ELENCO DEI COMPITI:
a - Secondo l'estratto sulla visita papale, chi ha accolto il Papa al suo arrivo all'Aeroporto di Târgu Mureș? Indica ciascuna persona con la sua carica.
b - Puoi proseguire l'estratto sulla visita papale a partire dall'ultima frase riportata?

ESTRATTO DEL DOCUMENTO:
□ □ □ □ □ □ □
Quindi alle ore 7.40 (6.40 ora di Roma), a bordo di un B737 della TAROM, il Santo Padre è partito alla volta di Târgu Mureș. L’aereo papale è atterrato all’Aeroporto di Târgu Mureș alle 8.20 (7.20 ora di Roma). All’arrivo il Papa è stato accolto dal Sindaco di Târgu Mureș, Sig. Dorin Florea; dal Presidente del Consiglio provinciale di Mureș, Sig. Péter Ferenc e dal Prefetto del Consiglio di Mureș, Sig. Mircea Duşa. Subito dopo, a causa delle condizioni atmosferiche, il Santo Padre si è trasferito in auto al Santuario di Şumuleu Ciuc, dove sarà accolto dall’Arcivescovo di Alba Iulia, Mons. György Mklós Jakubinyi e da autorità locali.
Alle ore 11.30 (10.30 ora di Roma) il Santo Padre presiede la Santa Messa votiva di Maria Madre della Chiesa nel corso della quale pronuncia l’omelia. Al termine della Celebrazione, il Papa dona una rosa d’oro alla Vergine. Quindi, dopo il saluto dell’Arcivescovo di Alba Iulia, S.E. Mons. György Miklós Jakubinyi, e la benedizione finale, Papa Francesco si trasferisce in auto alla Casa Arcidiocesana Jakab Antal Ház dove pranza, accolto dal Direttore e da alcuni collaboratori della Casa. Pubblichiamo di seguito l’omelia che il Santo Padre pronuncia nel corso della Santa Messa:
Omelia del Santo Padre
Con gioia e riconoscenza a Dio mi trovo oggi con voi, cari fratelli e sorelle, in questo caro Santuario mariano, ricco di storia e di fede, dove come figli veniamo ad incontrare la nostra Madre e a riconoscerci come fratelli. I santuari, luoghi quasi “sacramentali” di una Chiesa ospedale da campo, custodiscono la memoria del popolo fedele che in mezzo alle sue tribolazioni non si stanca di cercare la fonte d’acqua viva dove rinfrescare la speranza. Sono luoghi di festa e di celebrazione, di lacrime e di suppliche. Veniamo ai piedi della Madre, senza molte parole, a lasciarci guardare da lei e perché con il suo sguardo ci porti a Colui che è «la Via, la Verità e la Vita» (Gv 14,6).
□ □ □ □ □ □ □
DATI MOSTRATI:
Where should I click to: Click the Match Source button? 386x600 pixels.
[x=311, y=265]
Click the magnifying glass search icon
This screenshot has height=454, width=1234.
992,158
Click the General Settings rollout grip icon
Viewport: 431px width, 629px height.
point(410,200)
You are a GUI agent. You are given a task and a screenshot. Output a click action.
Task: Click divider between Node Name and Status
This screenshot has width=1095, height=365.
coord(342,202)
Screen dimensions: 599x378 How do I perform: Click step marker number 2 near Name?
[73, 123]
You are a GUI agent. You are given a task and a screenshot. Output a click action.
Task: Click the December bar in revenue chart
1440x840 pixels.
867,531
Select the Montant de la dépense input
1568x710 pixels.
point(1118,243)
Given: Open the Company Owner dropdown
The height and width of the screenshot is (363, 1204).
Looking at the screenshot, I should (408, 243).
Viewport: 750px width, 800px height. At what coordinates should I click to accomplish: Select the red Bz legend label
□ □ □ □ □ □ □
RISULTATI:
a -
- Sig. Dorin Florea, Sindaco di Târgu Mureș
- Sig. Péter Ferenc, Presidente del Consiglio provinciale di Mureș
- Sig. Mircea Duşa, Prefetto del Consiglio di Mureș

b -
Non lo facciamo in un modo qualsiasi, siamo pellegrini. Qui, ogni anno, il sabato di Pentecoste, voi vi recate in pellegrinaggio per onorare il voto dei vostri antenati e per fortificare la fede in Dio e la devozione alla Madonna, raffigurata nella monumentale statua lignea. Questo pellegrinaggio annuale appartiene all’eredità della Transilvania, ma onora insieme le tradizioni religiose rumena e ungherese; vi partecipano anche fedeli di altre confessioni ed è un simbolo di dialogo, unità e fraternità; un appello a recuperare le testimonianze di fede divenuta vita e di vita fattasi speranza. Pellegrinare è sapere che veniamo come popolo alla nostra casa. È sapere che abbiamo coscienza di essere popolo. Un popolo la cui ricchezza sono i suoi mille volti, mille culture, lingue e tradizioni; il santo Popolo fedele di Dio che con Maria va pellegrino cantando la misericordia del Signore. Se a Cana di Galilea Maria ha interceduto presso Gesù affinché compisse il primo miracolo, in ogni santuario veglia e intercede, non solo davanti a suo Figlio, ma anche davanti a ciascuno di noi, perché non ci lasciamo rubare la fraternità dalle voci e dalle ferite che alimentano la divisione e la frammentazione. Le complesse e tristi vicende del passato non vanno dimenticate o negate, ma non possono nemmeno costituire un ostacolo o un argomento per impedire una agognata convivenza fraterna.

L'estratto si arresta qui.